Records shown —
──────────────────────────────
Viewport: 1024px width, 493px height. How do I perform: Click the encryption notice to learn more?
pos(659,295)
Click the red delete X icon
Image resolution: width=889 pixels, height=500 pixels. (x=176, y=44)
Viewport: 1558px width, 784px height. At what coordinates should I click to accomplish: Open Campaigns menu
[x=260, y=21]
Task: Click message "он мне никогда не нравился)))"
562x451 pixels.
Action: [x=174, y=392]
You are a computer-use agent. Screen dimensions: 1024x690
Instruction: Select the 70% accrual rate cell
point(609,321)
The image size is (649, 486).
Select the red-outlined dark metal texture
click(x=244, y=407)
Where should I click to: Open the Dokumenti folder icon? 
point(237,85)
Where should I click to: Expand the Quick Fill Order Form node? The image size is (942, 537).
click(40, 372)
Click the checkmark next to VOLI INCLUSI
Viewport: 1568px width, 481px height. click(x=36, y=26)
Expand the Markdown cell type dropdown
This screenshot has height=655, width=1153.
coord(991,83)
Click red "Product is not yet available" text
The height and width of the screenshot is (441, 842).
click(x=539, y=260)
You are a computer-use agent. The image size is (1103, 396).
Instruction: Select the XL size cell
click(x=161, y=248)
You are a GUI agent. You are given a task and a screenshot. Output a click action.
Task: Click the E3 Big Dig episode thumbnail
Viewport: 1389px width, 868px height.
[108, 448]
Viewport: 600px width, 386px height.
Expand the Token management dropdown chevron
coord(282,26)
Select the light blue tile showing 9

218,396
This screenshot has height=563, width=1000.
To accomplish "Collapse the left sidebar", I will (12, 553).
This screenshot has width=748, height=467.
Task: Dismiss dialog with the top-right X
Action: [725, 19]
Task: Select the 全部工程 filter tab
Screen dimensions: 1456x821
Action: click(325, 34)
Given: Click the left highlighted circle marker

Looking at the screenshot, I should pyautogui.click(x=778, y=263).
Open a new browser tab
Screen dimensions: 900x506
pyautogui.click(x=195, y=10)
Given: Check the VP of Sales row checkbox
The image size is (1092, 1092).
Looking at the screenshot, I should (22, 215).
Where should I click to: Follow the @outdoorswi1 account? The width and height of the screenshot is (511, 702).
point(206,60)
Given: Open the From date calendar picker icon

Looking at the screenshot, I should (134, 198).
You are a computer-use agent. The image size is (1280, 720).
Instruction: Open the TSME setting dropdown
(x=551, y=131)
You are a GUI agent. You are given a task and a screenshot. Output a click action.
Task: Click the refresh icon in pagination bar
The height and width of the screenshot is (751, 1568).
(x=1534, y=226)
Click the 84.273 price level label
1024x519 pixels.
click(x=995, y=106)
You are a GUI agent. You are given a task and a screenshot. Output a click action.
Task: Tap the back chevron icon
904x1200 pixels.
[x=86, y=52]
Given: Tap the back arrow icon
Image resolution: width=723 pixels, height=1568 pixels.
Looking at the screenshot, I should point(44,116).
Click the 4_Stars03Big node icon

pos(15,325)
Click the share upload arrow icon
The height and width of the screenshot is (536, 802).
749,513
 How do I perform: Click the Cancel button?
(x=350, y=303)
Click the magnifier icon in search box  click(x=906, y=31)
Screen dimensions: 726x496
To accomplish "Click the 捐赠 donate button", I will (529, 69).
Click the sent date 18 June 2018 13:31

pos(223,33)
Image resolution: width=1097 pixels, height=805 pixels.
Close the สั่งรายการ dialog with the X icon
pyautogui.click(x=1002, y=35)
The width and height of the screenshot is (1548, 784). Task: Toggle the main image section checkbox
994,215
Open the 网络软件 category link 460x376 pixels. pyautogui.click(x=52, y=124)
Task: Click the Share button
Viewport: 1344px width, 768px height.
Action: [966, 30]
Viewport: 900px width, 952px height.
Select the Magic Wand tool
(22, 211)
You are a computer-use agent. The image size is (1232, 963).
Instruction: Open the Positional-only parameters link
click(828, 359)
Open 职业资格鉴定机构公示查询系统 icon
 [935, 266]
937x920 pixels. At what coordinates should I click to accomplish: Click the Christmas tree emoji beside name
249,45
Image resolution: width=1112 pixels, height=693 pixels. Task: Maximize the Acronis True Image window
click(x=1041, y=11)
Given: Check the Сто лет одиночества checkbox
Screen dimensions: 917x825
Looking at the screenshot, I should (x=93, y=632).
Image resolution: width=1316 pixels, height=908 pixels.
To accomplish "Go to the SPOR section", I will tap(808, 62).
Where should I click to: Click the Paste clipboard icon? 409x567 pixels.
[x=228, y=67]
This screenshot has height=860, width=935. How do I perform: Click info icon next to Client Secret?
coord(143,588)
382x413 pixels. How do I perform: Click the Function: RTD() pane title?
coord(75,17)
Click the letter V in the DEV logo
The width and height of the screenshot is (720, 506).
──────────────────────────────
Directions — The string to find is "arrow"; copy every line of the listing that has it.

Exercise output —
Given: Tap the back arrow icon
Click the share upload arrow icon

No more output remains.